TR Whoer VPN'in kullanılması Cihazlarınız ve DNS sunucularınız arasında İnternet trafiği AES-256 şifreleme ile korunmaktadır.
inglês | turco |
---|---|
traffic | trafiği |
devices | cihazlar |
dns | dns |
whoer | whoer |
encryption | şifreleme |
using | kullanılması |
between | arası |
and | ve |
protected | ile |
EN When connecting to an unsecured Wifi network via VPN for Windows, your personal information will be protected
TR Windows için VPN üzerinden güvenli olmayan bir Wi-Fi ağına bağlanırken kişisel bilgileriniz korunacaktır
inglês | turco |
---|---|
wifi | wi-fi |
vpn | vpn |
windows | windows |
personal | kişisel |
your | olmayan |
network | ağı |
EN When connecting to an unsecured Wifi network via VPN for Linux, your personal information will be protected
TR Linux için VPN üzerinden güvenli olmayan bir Wi-Fi ağına bağlanırken kişisel bilgileriniz korunacaktır
inglês | turco |
---|---|
wifi | wi-fi |
vpn | vpn |
linux | linux |
personal | kişisel |
your | olmayan |
network | ağı |
EN When connecting to an unsecured Wifi network via VPN for Android, your personal information will be protected
TR Android için VPN üzerinden güvenli olmayan bir Wi-Fi ağına bağlanırken kişisel bilgileriniz korunacaktır
inglês | turco |
---|---|
wifi | wi-fi |
vpn | vpn |
android | android |
personal | kişisel |
your | olmayan |
network | ağı |
EN When connecting to an unsecured Wifi network via VPN for iOS, your personal information will be protected
TR iOS için VPN üzerinden güvenli olmayan bir Wi-Fi ağına bağlanırken kişisel bilgileriniz korunacaktır
inglês | turco |
---|---|
wifi | wi-fi |
vpn | vpn |
ios | ios |
personal | kişisel |
your | olmayan |
network | ağı |
EN All materials at the Site protected by the copyright law
TR Sitedeki tüm materyaller telif hakkı yasasıyla korunmaktadır
inglês | turco |
---|---|
copyright | telif |
law | yasası |
all | tüm |
EN When connecting to an unsecured Wifi network via VPN for MacOS, your personal information will be protected
TR MacOS için VPN üzerinden güvenli olmayan bir Wi-Fi ağına bağlanırken kişisel bilgileriniz korunacaktır
inglês | turco |
---|---|
wifi | wi-fi |
vpn | vpn |
macos | macos |
personal | kişisel |
your | olmayan |
network | ağı |
EN When using a VPN, information is transmitted between servers in encrypted form.
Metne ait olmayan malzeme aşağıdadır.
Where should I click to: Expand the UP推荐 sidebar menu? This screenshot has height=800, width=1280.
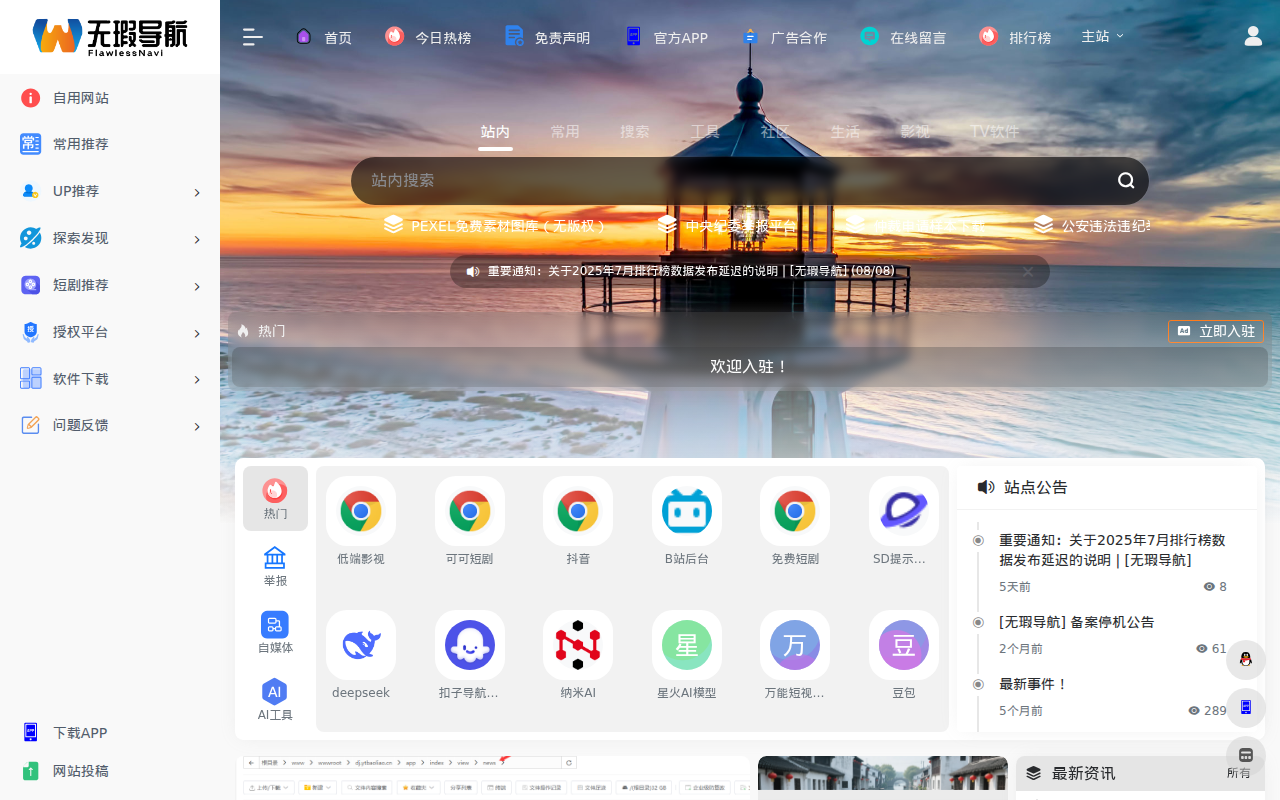pyautogui.click(x=110, y=191)
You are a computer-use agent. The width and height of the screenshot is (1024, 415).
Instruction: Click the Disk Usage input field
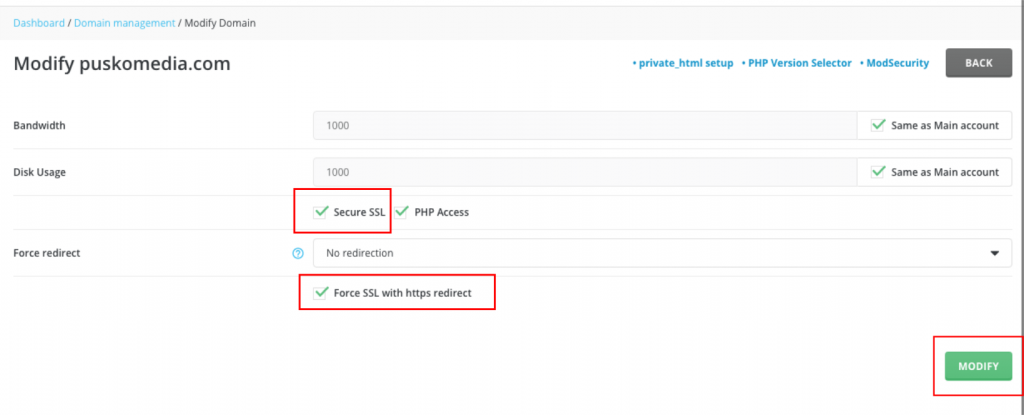coord(585,172)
We use the latest AES-256 encryption protocol to ensure your data is reliably protected.
TR Bir VPN kullanırken, bilgiler sunucular arasında şifreli biçimde iletilir. Verilerinizin güvenilir bir şekilde korunmasını sağlamak için en son AES-256 şifreleme protokolünü kullanıyoruz.
inglês | turco |
---|---|
vpn | vpn |
servers | sunucular |
encrypted | şifreli |
your data | verilerinizin |
encryption | şifreleme |
information | bilgiler |
latest | en |
the | şekilde |
the latest | son |
to | sağlamak |
a | bir |
ensure | sağlamak için |
using | kullanırken |
protocol | protokol |
EN Any DNS queries while connected. We rely on our own secure DNS servers, so your queries are also protected from exposure to 3rd parties.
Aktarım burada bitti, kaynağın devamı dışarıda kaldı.